2010-04-12 08:09:05 | Weblog
 また、今年も古今亭菊輔さんが吉備津にきました。

 彼は真打ち昇進以来、どんな縁があったのかは知りませんが、金友写真館のスタジオが落語寄席に早変わりして、彼の独演会がもう11回も催うされています。

 とってもちっぽけな寄席です。3、40人も入ればいい方です。そんなこじんまりとした吉備津寄席ですが、これも、また、どうしたことかわ知りませんが、遠く倉敷の高田さんやその他赤磐からの御客さんを迎えての寄席です。
 
 私は今回が4回目になります。毎年ごとに、彼の芸に幅を感じています。
 体全体を使って噺を聞かせてくれます。指一本にも艶があります。修練の為せる技だと思います。
 人に噺を聞かせるのです。センスと手拭でしょうかその一本が噺の小道具です。後は何もありません。体で聞かせます。「話が見える」と言った方がいいかもしれません。
 それが話芸なのです。
 「習うより慣れろ」では、決して、本物の話芸にはならないと思います。「修」でなくてはと思います。
 噺を言葉で「見せる」のが落語だと思います。聞かせるのであったなら「習」で十分だと思います。
 毎年一回ですが、菊輔さんは芸を見せていると思います。見せるとは、噺に陽と陰があるということです。

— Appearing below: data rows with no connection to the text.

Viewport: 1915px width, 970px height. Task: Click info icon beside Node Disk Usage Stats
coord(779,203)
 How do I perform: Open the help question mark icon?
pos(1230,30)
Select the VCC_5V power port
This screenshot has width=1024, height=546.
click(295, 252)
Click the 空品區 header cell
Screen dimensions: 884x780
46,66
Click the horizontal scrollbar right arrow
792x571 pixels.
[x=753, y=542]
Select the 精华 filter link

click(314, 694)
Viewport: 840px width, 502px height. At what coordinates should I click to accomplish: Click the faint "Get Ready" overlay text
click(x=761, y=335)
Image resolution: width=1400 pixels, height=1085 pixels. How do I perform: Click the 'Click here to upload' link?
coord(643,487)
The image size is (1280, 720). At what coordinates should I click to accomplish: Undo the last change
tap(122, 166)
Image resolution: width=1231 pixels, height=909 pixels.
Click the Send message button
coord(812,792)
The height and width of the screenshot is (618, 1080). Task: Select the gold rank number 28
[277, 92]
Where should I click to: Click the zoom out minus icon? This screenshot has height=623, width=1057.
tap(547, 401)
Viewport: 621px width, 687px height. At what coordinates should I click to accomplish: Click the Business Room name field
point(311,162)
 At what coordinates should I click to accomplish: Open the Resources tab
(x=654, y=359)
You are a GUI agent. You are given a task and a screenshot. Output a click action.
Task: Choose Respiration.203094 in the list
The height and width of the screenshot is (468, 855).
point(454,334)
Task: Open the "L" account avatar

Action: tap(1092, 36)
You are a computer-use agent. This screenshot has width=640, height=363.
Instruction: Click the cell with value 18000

でも、まだまだ、いっぱいの噺のもつ色艶、いぶし銀みたいな渋みは出し切れていないのではと、今年の独演会を見て思いました。

 それは、1時間半の噺の中で、今年は、「あ、間違えたな」と、聞いている私にも分かる場面が2回ありました。
 かって、お酒を飲んで高座に上がり、噺の途中で寝てしまったのですが、それがまた落語になったと言う噺家の伝説的なお話を聞いたことがあります。どうしてかしらないのですがねむってしまっても不思議ですが落語になったと言うのです。

 そんな超名人の神様みたいな噺家はそんなにいるわけではないですが、噺の途中で、たとえ、間違えても、咄嗟に間違えたことを聞いているお客に、それと気付かせないぐらいの話術の修練は必要だと思いました。
 「習」では、決して、できることではない、「修」にこそと思いながら聞いておりました。そんな意地の悪い聞き方をしながら、どこぞに欠点はないかと笑いながら聞いておりますと、此の独演会があっという間に終わり、また、一年後の再聴?が楽しみにできます。

 これが私の1年1回の楽しみの一つでもあるのです。

 そんな町我が吉備津です。

竹の筒

2010-04-11 12:17:39 | Weblog
 ちょっと、また、例の通り横道にそれますのをご勘弁ください。
 というのは。この「宮(七里)の渡し」について、一九のあの「東海道中膝栗毛」を紐解いてみることにします。
 宮から桑名まで七里28kmの船旅です。大名の、この海の行程は、1里が1時間程度だったそうですから、7時間の船旅で、一日の行程でした。しかし、普通の旅人が乗る舟は3~4時間で宮から桑名まで渡れたのです。
 
 それはそうと、弥次さん喜多さんが、此の船旅で一番心配したのが、小便の事でした。そうです、舟には、当然、便所の設備がある筈がありません。
 弥次さんたちが泊った宿の亭主は、その小便対策として舟用の小便器「竹の筒」を用意してくれます。多分サービスであったのではと思われます。、折角、頼んでいた「竹の筒」を、此の亭主がうっかりしていて忘れたために物語が新たに展開していきます。滑稽本の真骨頂です。
 宿の亭主が急いで取りに戻ります。船が出るの時間が決まっていたのかどうかは分かりませんが、とにかく、大急ぎで、船の中で要を達するための「小便用竹の筒」持ってきます。既に、舟に乗っていた弥次さんに取ってきた竹を投げ入れます。受け取って弥次さんたちは驚きます。それは「火吹き竹」だったのです。ご存じ息を吹きかけて火を勢いよく燃やすために作られた道具なのです、竹の筒の先に小さな穴が開いているのです。小説では、これを使って、弥次さんたちがまた大失敗します。女性は、これをどう解決したのでしょうかね。江戸時代の旅にはそこいらの苦労も沢山あったことは確かです。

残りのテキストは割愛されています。